» **Data to use**

· · · · · · ·

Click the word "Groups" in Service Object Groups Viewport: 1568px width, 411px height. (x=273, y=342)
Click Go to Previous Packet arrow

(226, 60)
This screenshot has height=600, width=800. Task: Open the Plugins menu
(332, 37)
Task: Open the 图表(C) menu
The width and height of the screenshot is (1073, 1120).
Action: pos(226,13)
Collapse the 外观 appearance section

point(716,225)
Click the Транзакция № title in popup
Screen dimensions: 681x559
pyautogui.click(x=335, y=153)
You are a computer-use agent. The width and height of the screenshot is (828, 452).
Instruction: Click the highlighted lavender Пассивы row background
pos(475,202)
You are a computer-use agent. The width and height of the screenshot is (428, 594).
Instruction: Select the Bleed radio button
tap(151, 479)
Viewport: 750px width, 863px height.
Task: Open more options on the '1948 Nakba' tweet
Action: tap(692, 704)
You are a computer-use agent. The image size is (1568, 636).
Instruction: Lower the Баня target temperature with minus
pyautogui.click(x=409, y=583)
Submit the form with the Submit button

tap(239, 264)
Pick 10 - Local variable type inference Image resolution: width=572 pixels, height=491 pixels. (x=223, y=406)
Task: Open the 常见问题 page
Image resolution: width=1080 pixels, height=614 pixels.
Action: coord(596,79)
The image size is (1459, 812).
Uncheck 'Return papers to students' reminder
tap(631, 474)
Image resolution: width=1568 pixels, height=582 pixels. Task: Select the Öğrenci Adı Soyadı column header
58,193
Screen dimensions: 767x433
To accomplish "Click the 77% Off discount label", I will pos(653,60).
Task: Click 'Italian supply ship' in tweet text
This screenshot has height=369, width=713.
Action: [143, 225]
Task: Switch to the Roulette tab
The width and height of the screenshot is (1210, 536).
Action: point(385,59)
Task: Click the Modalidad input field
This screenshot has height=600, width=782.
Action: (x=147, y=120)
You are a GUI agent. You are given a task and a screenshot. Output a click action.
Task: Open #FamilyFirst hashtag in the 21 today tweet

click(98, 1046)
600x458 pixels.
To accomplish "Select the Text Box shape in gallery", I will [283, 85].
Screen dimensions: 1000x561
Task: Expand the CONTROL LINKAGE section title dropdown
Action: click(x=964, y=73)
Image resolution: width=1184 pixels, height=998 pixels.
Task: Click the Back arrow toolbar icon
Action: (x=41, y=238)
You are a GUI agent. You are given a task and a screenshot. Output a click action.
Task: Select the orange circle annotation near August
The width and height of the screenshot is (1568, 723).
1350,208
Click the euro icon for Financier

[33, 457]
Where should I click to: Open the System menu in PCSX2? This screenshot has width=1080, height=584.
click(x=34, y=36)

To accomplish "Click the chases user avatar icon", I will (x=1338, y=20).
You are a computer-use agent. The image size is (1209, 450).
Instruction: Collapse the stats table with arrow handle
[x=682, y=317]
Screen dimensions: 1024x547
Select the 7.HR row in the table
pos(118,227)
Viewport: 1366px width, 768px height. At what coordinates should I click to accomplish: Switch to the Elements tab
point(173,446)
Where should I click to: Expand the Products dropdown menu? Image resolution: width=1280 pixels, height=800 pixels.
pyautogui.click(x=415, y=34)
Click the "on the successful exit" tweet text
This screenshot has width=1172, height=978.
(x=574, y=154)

· · · · · · ·

Go to the line in the material above that contains "This screenshot has height=600, width=782." and copy exactly from there through the line that contains "600x458 pixels.", stopping after it.

» **Response to the exercise**
This screenshot has height=600, width=782.
Action: (x=147, y=120)
You are a GUI agent. You are given a task and a screenshot. Output a click action.
Task: Open #FamilyFirst hashtag in the 21 today tweet

click(98, 1046)
600x458 pixels.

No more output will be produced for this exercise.